Management Recommendations
- Manage severe TBI children in a paediatric trauma centre or in an adult trauma centre with paediatric expertise 1.
- ICP monitoring is crucial, especially in children < 2 years old, as they are at risk for high ICP and poor outcome 1.
- The incidence of raised ICP was found high in TBI children < 2 years old, and a strong association existed between cerebral perfusion pressure and neurological outcome 1.
From the Research
Management of Elevated Intracranial Pressure (ICP) in Pediatric Patients
- The management of elevated ICP in pediatric patients involves a multifaceted approach, including monitoring of ICP, maintenance of adequate cerebral perfusion pressure, and the use of various therapies to reduce ICP 2, 3.

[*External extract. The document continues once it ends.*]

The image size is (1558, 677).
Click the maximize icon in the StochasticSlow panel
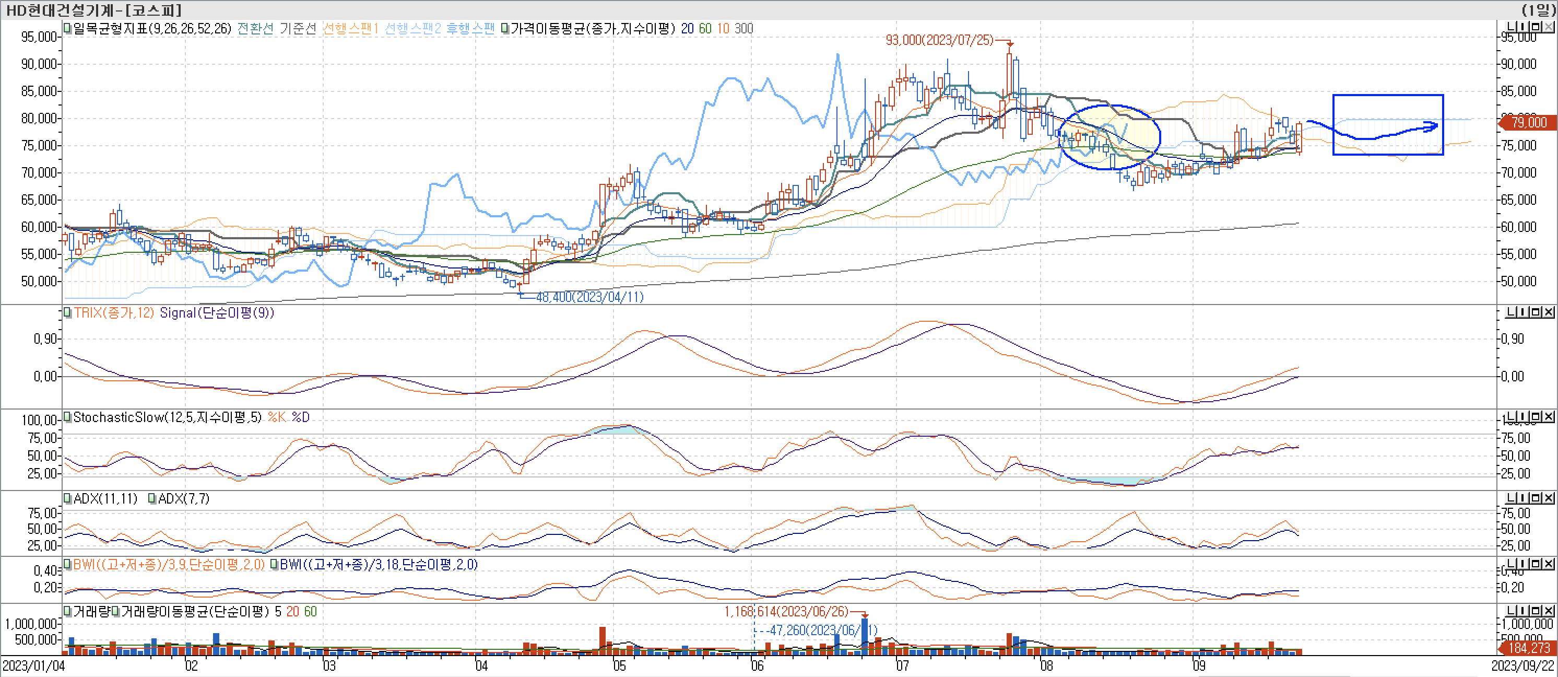coord(1536,416)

- The pathophysiology of head injury can explain some of the causes of raised ICP, and monitoring of ICP is crucial in guiding treatment 2.

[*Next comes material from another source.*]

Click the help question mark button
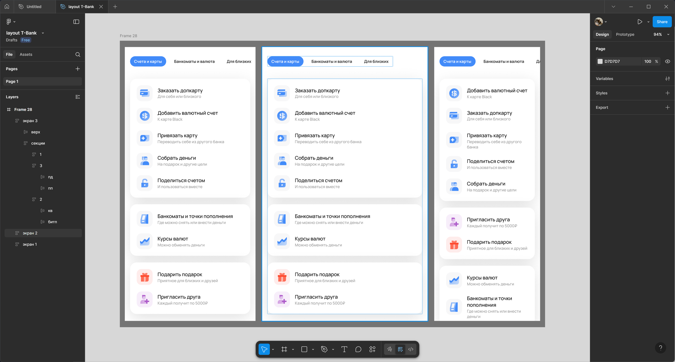This screenshot has width=675, height=362. (660, 348)
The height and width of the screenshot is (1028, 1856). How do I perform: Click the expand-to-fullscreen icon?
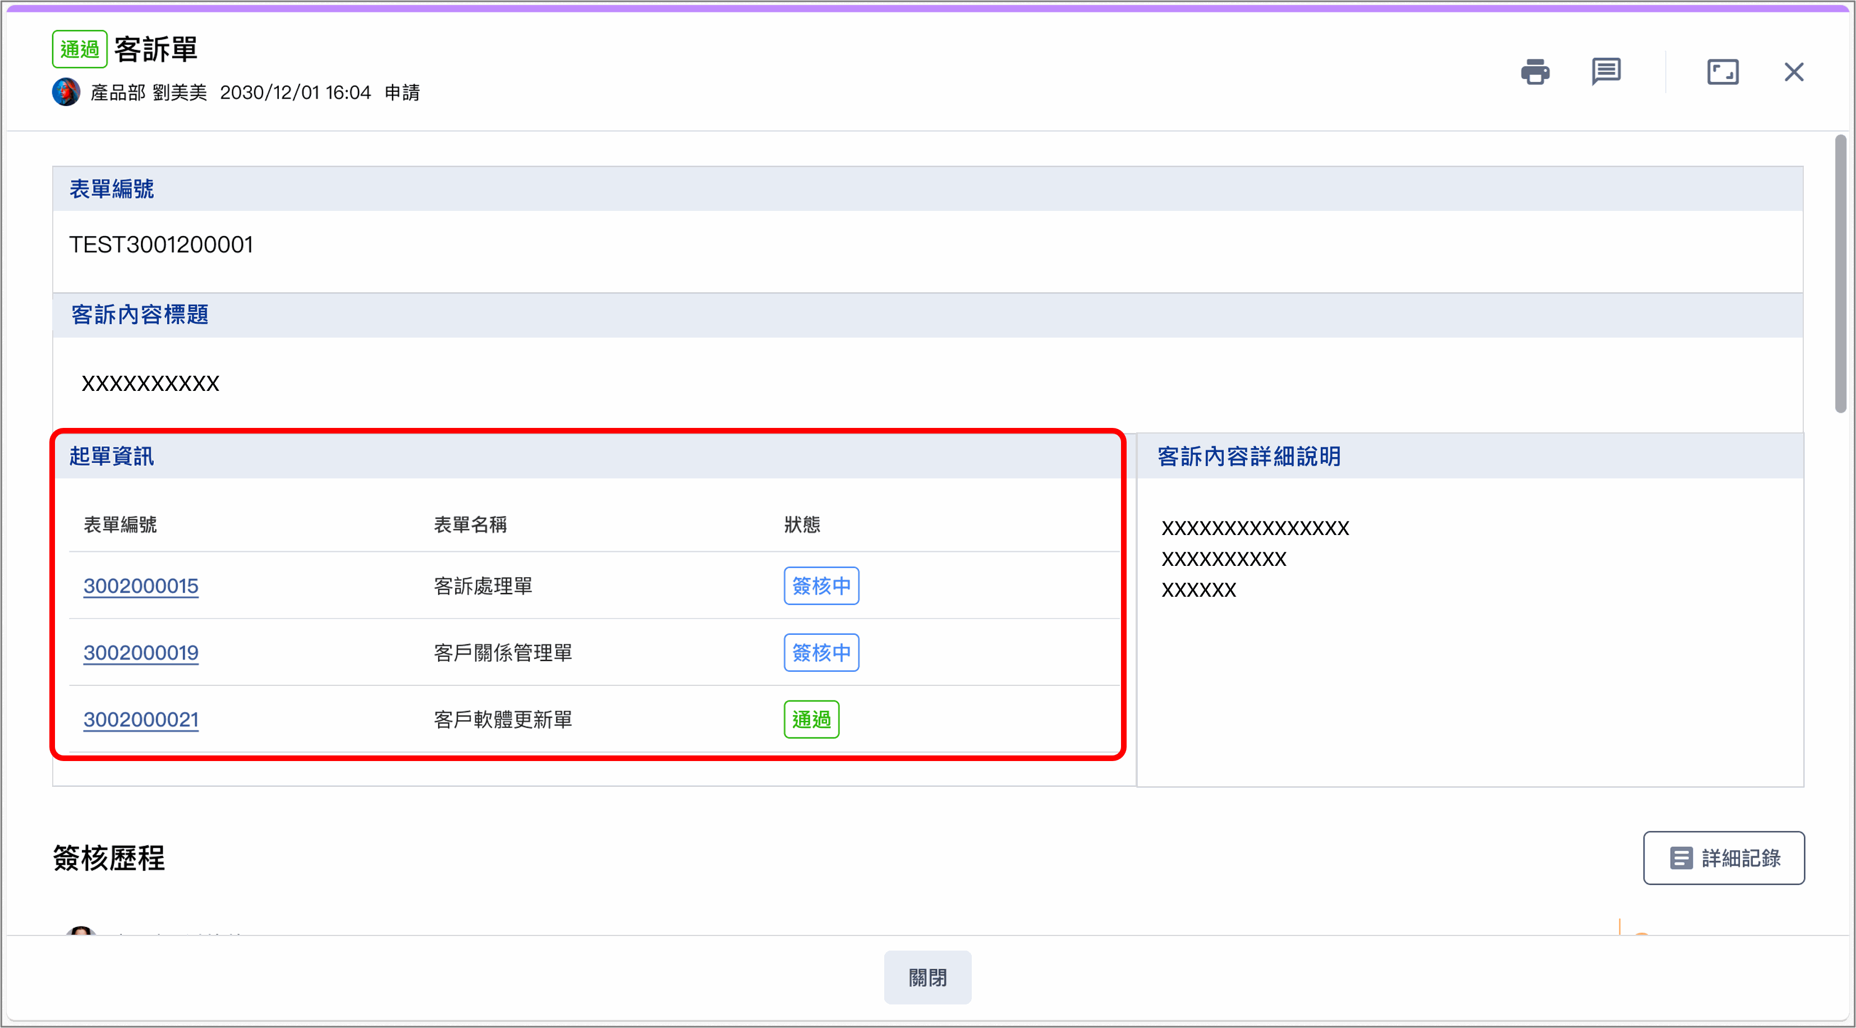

- Interventions such as positioning, mechanical ventilation, and drug therapy have been shown to limit rises in ICP, while less common therapies include jugular venous bulb oxygen saturation monitoring and the use of trometamol (THAM) 2.
Role of Sodium Nitrite in Managing Elevated ICP
- There is no direct evidence in the provided studies on the role of sodium nitrite in managing elevated ICP in pediatric patients.
- However, the use of hyperosmolar therapy, such as mannitol and hypertonic saline, is considered a mainstay of medical therapy for elevated ICP, and should be administered as soon as possible 4.
- The goal of these interventions is to maintain or re-establish adequate cerebral blood flow and prevent herniation, and osmotherapy is considered a key component of this approach 4.
Treatment Paradigms for Elevated ICP
- The treatment of elevated ICP should proceed in an orderly step-wise fashion, including consideration of neuroimaging, intravenous sedation, manipulation of blood pressure, mannitol infusion, moderate hyperventilation, and high-dose pentobarbital therapy 5.
- The application of moderate hypothermia shows promise as a newer method for treating refractory ICP, and placement of an ICP monitor is the critical first step in management of ICP 5.
- Recent advances have shown the mortality benefits in appropriately recognizing and treating increased ICP, and multiple modalities of treatment have been explored, with evidence showing benefit in some 6.